III. What then is the appropriate discipline? The referee recommends that respondent be allowed to resign as an attorney if he agrees never to apply for readmission and never to work for a lawyer or in a law firm. If respondent refuses to resign, the referee recommends disbarment. In the alternative, the referee recommends continuing his suspension for 1 year and, if ever employed by an attorney, respondent must work under a supervisor who would report to the director quarterly for 1 year.

We have imposed discipline for practicing law while suspended for failing to pay attorney registration fees. In re Knutson, 405 N.W.2d 234 (Minn.1987) (public reprimand and 2-year probation); In re Fitzgerald, 366 N.W.2d 262 (Minn.1985) (public reprimand, 90-day suspension, 3-year probation); In re O'Brien, 362 N.W.2d 307 (Minn.1985) (indefinite suspension for minimum of 2 years). We have applied harsher discipline in a case where, as here, an attorney suspended for disciplinary violations continued to practice law. In re Jorissen, 391 N.W.2d 822 (Minn.1986) (disbarment). Jorissen, however, involved more blatant unauthorized conduct than here. In Jorissen, in addition to counseling a client while negotiating a marital dissolution stipulation, a suspended attorney appeared in a juvenile criminal proceeding, at a pretrial hearing (where he waived his client's right to a Rasmussen hearing), and before an administrative tribunal. He also stipulated to a restraining order on behalf of a client not present in court. Id. at 825. Moreover, the attorney in Jorissen did not tell anyone about his suspension; id. at 826, whereas, here, respondent sent notices of his suspension to all his clients.

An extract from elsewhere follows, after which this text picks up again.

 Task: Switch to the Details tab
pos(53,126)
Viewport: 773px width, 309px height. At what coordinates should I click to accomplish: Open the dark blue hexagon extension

Respondent's previous serious misconduct is an aggravating factor. Mitigating factors include no harm to clients, respondent's civic and pro bono activities, and his commitment to future good ethics. Beyond respondent disputing certain allegations of misconduct, the director does not cite any evidence that respondent failed to cooperate fully with the director's investigation.

It is the opinion of this court that the appropriate sanction to be imposed on respondent is to continue his suspension to January 1, 1991. On or after that date, respondent may petition for reinstatement. Any application for reinstatement shall require respondent to comply with Rule 18, RLPR, including a requirement to take the ethics portion of the state bar examination. In addition, within 90 days of the date of this order, respondent shall pay to the director the sum of Seven Hundred Fifty and No/100 Dollars ($750.00) in costs and disbursements pursuant to Rule 24, RLPR.



[1] Even assuming that respondent did draft an earlier will, respondent may not have necessarily crossed the "Jorissen line." Jorissen allows that "[t]he composition and preparation of legal documents by one not authorized to practice law for approval and signature by an attorney does not ordinarily constitute the unauthorized practice of law * * *. [If that] work merges with the work of a supervising attorney, it is not considered to be the practice of law." In re Jorissen, 391 N.W.2d 822, 825 (Minn.1986). There is no evidence that respondent failed to submit any draft for the approval and signature of a supervising attorney as Jorissen allows.